PROBLEM TO WORK ON:
In the gecko article below, update the passage between "Bich Ngan's bent-toed gecko (Cyrtodactylus" and "Ngo Van Tri.", inclusive, by putting "granddaughter" in place of "daughter", and give that passage again.

EXTRACT TO READ:
--- START ---
Bich Ngan's bent-toed gecko
- Conservation status: Vulnerable (IUCN 3.1)

Scientific classification
- Kingdom: Animalia
- Phylum: Chordata
- Class: Reptilia
- Order: Squamata
- Suborder: Gekkota
- Family: Gekkonidae
- Genus: Cyrtodactylus
- Species: C. bichnganae
- Binomial name: Cyrtodactylus bichnganae Ngo & L. Grismer, 2010

= Bich Ngan's bent-toed gecko =

- Authority: Ngo & L. Grismer, 2010
- Conservation status: VU

Species of lizard

Bich Ngan's bent-toed gecko (Cyrtodactylus bichnganae) is a species of lizard in the family Gekkonidae. The species is endemic to Vietnam.

==Etymology==
The specific name, bichnganae, is in honor of Ngo Hoang Bich Ngan, who is the daughter of senior binomial authority Ngo Van Tri.

==Geographic range==
C. bichnganae is found in northwestern Vietnam, in Sơn La Province.

==Habitat==
The preferred natural habitats of C. bichnganae are forest and rocky areas, at an altitude of 600 m.

==Description==
C. bichnganae may attain a snout-to-vent length (SVL) of 10 cm.
--- END ---
GIVEN DATA:
--- START ---
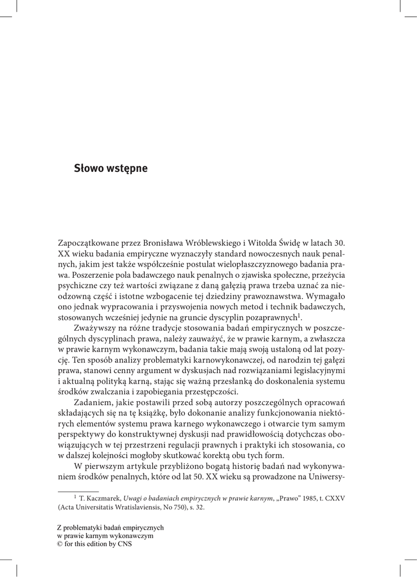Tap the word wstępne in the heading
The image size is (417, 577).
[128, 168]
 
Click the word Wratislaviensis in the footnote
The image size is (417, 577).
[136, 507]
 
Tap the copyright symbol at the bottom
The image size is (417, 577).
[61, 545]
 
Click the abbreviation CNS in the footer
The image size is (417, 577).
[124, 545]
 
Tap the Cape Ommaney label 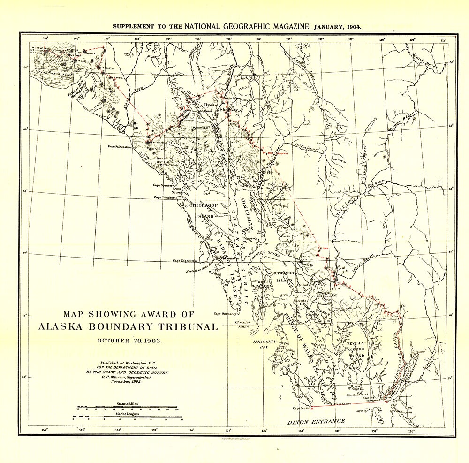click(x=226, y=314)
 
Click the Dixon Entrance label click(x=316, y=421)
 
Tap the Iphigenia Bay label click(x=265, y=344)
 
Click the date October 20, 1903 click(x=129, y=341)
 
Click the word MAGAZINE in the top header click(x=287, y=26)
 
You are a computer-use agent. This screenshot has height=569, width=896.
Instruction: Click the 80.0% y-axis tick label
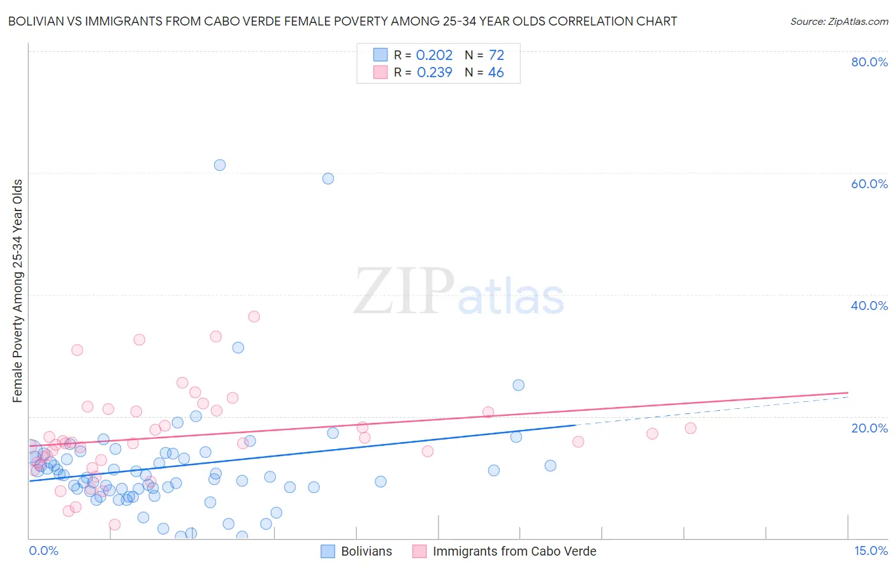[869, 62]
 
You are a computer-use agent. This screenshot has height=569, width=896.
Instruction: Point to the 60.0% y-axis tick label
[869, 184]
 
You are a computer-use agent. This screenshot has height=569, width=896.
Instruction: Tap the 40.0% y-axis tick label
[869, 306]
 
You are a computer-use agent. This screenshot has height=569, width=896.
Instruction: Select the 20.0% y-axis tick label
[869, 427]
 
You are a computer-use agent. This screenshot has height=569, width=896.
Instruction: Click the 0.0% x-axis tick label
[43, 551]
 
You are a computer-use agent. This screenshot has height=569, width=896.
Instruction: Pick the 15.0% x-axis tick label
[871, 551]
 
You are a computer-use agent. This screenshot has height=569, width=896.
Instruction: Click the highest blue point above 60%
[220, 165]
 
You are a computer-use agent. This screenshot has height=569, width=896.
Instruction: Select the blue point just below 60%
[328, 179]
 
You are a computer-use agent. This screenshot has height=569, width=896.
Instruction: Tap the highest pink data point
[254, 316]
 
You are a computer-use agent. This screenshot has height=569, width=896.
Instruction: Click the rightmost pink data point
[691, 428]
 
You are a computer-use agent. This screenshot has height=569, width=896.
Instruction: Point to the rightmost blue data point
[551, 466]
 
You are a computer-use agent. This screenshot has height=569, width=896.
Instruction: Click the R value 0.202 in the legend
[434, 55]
--- END ---
RESULT OF THIS EXERCISE:
Bich Ngan's bent-toed gecko (Cyrtodactylus bichnganae) is a species of lizard in the family Gekkonidae. The species is endemic to Vietnam.

==Etymology==
The specific name, bichnganae, is in honor of Ngo Hoang Bich Ngan, who is the granddaughter of senior binomial authority Ngo Van Tri.